Car on ne peut distribuer de que ce que l’on produit et le versement de revenus sans contrepartie n’a jamais permis d’améliorer le pouvoir d’achat. La réhabilitation de l’entreprise passe par la réhabilitation de la dignité de l’individu et cette dignité ne peut être restaurée que par la dépersonnalisation des rapports dans le travail c’est-à-dire le primat du professionnalisme sur le tribalisme. 

A tous les niveaux, les entreprises publiques et les règles qu’elles édictaient furent incapables de s’imposer aux réseaux de solidarités fondés sur des liens de parenté ou de compagnonnage. Profondément ancrés dans les esprits, ces réseaux se reconstituèrent très vite derrière le paravent des organigrammes qui demeurèrent de véritables canaux d’accession au pouvoir sur les ressources et sur les hommes, c’est-à-dire au pouvoir de signature quand il s’agit de recruter, d’acheter, de dépenser ou de licencier. Les structures ne sont en réalité que des façades dissimulant des réseaux occultes et mouvants, des relations lucratives entre cousins. La persistance des solidarités communautaires fondées sur des liens de parenté semble être l’obstacle décisif à la construction d’une économie productive, féconde et durable. 

Il semble certain que le changement dans le sens de la construction de l’entreprise moderne et performante ne peut se faire que si la société bouge. Ce changement doit se traduire par une consommation de la rupture entre le politique et l’économique.

Cependant, vouloir changer le comportement de l’homme sans comprendre les motivations revient à vouloir mettre en route une voiture qui a calé en lui donnant des coups de pieds car sans critique et sans pression, il est rare que les entreprises changent de procédures et de politique. Les méthodes en usage paraissent constituer les meilleurs sinon les meilleures sinon les seules approches possibles. Mais comme la classe sociale qui est au pouvoir est celle qui détient le pouvoir économique, la politique tend en partie à perpétuer ses avantages et à consolider sa position. 

Tout se passe comme si les discours de cette classe dominante n’étaient rien d’autre qu’une vaste opération de mystification tendant à faire croire que les structures sur lesquelles elle est assise sont les plus aptes à promouvoir le développement alors que cinq décennies de « développement » prouvent le contraire. 

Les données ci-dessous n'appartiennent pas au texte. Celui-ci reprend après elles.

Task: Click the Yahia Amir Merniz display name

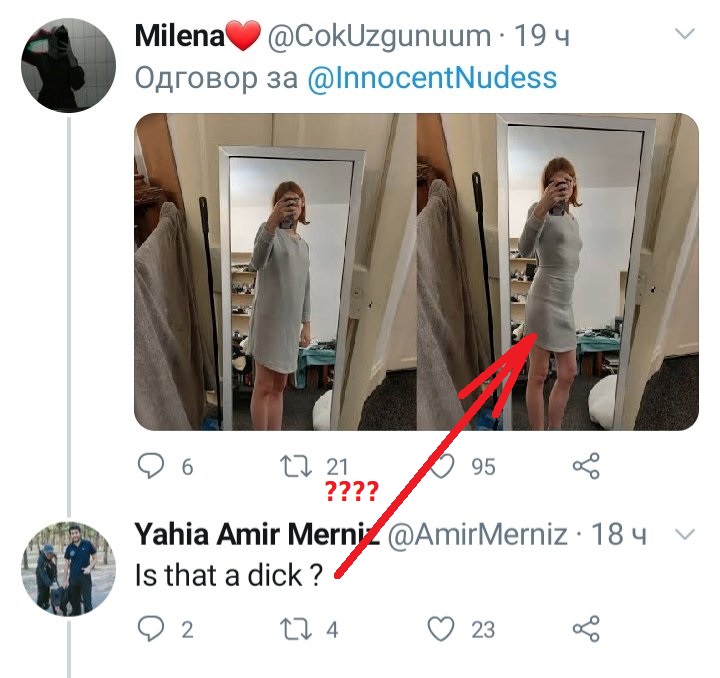Action: tap(255, 535)
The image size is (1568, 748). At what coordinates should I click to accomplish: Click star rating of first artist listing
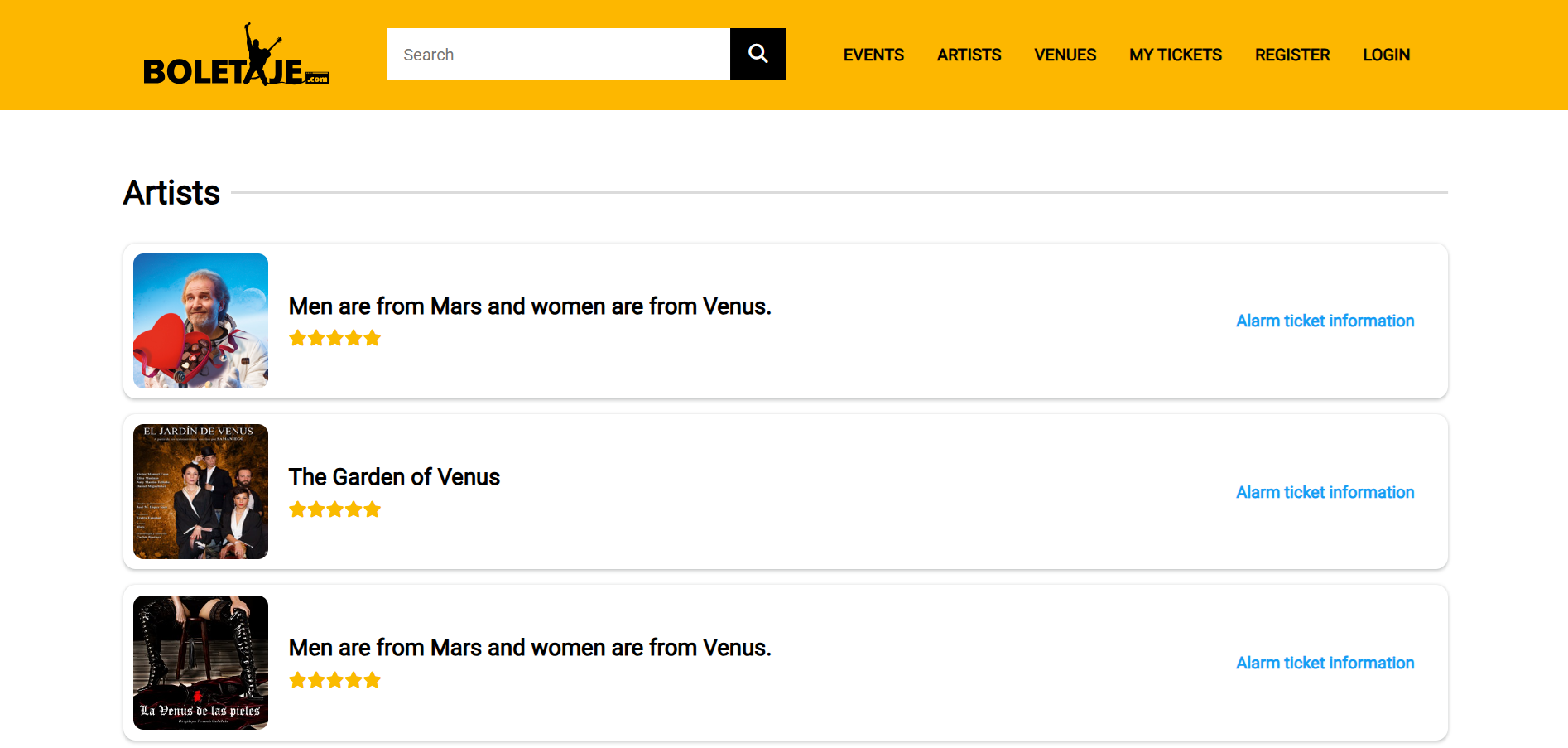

Lorsqu’il s’agit de prendre des décisions, les hommes au pouvoir raisonnent à court terme, ils sous-estiment les conséquences à plus long terme, négligent d’appliquer les remèdes que dicte la raison, laissant en suspens les questions d’importance cruciale. La confiance ne se décrète pas, elle se gagne par des actes et non par des paroles. Beaucoup l’affirment haut et fort, la confiance c’est important.

Certains disent que l’on ne peut plus faire confiance à qui que ce soit, d’autres affirment que cela se décrète, se décide et vont jusqu’à l’afficher sur les murs. La question de la confiance est véritablement centrale. On ne peut rien construire de sérieux si la confiance n’est pas au rendez-vous. 

Albert Einstein nous a dit : « On ne peut pas résoudre un problème avec le même mode de pensée que celui qui a généré le problème ». Nous sommes de mauvais élèves. Nous n’apprenons pas nos leçons. Nous refaisons les mêmes erreurs. Nous sommes au fond du puits et nous continuons à creuser plus profondément comme si nous n’avons pas atteint le fond.. Pourtant, la solution n’est pas au fond d’un trou mais sur la terre ferme  « On a fait du social là où il fallait offrir du travail. On a distribué des subventions là où il fallait donner une formation », avait dit Nicolas Sarkozy alors président de la République Français en 2005. Nous suivons les pas de « nos ancêtres les gaulois ».